- _GIVEN RECORDS_

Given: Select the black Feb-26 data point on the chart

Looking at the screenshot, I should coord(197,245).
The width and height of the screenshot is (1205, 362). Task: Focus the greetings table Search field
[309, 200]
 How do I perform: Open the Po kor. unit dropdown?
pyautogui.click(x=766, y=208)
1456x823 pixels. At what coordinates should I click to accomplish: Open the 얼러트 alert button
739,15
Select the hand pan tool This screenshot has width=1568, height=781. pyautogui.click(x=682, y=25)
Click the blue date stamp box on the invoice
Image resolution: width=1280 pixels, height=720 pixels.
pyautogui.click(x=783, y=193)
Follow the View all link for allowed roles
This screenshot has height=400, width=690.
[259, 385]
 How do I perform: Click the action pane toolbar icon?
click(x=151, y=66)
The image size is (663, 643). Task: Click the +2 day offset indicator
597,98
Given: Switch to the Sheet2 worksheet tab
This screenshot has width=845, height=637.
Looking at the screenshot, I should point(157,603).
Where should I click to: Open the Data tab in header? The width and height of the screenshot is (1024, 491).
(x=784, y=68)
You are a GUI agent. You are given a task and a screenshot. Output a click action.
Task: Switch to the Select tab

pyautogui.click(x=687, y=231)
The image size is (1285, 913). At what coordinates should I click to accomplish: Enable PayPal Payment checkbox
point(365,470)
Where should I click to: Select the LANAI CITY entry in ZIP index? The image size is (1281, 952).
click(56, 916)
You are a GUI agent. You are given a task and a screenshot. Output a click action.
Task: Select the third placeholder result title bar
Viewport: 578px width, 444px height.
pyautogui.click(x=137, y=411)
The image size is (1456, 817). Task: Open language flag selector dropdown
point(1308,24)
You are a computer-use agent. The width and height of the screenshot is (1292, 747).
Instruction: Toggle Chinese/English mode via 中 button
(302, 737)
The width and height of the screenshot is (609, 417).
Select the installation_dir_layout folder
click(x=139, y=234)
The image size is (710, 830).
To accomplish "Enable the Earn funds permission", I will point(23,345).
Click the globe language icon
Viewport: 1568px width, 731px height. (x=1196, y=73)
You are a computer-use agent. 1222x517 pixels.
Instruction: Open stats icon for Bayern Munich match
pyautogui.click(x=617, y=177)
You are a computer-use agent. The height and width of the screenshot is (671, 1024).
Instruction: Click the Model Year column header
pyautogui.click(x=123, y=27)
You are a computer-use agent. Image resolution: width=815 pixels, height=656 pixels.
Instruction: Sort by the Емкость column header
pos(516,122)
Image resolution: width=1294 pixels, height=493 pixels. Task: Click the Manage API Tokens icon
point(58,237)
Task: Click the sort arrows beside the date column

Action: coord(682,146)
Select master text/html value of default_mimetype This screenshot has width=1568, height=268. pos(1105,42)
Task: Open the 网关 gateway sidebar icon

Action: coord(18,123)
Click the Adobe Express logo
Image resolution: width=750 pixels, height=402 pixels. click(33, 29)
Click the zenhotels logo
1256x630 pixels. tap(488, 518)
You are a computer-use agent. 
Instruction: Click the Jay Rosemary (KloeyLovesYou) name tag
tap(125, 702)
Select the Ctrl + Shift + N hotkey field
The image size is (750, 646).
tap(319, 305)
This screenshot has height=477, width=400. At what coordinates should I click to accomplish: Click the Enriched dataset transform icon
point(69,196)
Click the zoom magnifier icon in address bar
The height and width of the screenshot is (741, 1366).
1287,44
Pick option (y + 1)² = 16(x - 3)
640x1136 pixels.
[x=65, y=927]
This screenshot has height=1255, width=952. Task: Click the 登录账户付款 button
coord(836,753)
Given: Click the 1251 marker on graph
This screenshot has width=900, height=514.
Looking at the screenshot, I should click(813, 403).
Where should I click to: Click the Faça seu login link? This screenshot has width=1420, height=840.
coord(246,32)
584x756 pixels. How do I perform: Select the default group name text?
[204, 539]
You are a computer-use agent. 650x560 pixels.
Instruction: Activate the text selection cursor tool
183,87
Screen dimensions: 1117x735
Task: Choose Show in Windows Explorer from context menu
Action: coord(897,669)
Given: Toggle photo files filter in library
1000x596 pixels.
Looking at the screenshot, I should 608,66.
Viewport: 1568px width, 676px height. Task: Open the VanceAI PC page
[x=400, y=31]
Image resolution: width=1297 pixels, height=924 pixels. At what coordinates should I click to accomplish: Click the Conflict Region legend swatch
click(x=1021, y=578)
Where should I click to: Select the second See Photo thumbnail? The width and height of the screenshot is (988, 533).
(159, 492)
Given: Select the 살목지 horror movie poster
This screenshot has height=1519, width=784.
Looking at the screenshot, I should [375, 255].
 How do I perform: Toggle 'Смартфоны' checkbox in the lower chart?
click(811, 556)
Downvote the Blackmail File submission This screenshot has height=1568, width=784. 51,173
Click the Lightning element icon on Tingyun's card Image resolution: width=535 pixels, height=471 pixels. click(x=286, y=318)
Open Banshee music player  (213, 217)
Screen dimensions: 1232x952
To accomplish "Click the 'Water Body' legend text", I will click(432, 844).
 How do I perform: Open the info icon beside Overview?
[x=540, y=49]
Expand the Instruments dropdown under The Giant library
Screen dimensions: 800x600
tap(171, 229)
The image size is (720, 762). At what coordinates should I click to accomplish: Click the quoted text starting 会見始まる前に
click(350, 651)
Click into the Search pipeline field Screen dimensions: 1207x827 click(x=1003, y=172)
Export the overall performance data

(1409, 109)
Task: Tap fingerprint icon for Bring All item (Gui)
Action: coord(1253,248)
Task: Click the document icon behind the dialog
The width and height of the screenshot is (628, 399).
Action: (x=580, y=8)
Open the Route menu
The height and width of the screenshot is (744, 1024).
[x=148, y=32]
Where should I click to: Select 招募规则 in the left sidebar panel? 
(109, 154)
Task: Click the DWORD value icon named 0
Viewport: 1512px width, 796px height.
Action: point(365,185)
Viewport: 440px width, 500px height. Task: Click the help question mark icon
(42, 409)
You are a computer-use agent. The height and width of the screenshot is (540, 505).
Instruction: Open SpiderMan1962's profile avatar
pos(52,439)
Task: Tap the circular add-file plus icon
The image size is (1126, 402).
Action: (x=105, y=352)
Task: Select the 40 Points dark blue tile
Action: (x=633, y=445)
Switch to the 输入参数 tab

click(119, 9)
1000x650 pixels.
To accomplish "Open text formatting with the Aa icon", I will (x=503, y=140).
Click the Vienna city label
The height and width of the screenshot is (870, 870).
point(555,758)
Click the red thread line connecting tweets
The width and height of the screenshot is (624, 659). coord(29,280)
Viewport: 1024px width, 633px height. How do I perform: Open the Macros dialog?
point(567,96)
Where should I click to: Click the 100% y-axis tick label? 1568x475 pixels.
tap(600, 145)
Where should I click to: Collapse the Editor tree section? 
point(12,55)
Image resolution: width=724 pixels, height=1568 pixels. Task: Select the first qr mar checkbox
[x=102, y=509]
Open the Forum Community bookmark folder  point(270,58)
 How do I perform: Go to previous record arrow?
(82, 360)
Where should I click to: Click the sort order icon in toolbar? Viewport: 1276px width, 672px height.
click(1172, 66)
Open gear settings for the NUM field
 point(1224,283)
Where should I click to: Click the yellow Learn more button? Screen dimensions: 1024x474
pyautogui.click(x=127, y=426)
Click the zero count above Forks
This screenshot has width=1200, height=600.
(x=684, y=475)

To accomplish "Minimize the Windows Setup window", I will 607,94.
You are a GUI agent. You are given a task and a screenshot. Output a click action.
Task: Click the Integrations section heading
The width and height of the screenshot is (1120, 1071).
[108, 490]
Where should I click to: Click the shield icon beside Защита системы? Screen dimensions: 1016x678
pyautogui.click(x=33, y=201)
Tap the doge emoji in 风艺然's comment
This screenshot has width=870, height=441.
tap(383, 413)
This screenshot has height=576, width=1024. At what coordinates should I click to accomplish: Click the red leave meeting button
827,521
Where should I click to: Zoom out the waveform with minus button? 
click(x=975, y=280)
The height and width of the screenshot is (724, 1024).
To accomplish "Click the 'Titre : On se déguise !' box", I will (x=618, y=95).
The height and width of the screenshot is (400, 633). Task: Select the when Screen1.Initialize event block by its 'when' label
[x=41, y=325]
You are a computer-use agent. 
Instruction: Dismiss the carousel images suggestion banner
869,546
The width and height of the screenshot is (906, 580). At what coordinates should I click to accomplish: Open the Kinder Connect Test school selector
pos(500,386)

- _YOUR INSTRUCTIONS_
Given the listing, work out the number of lines in which the word "will" is found, and supply only that number.

- _YOUR RESPONSE_
5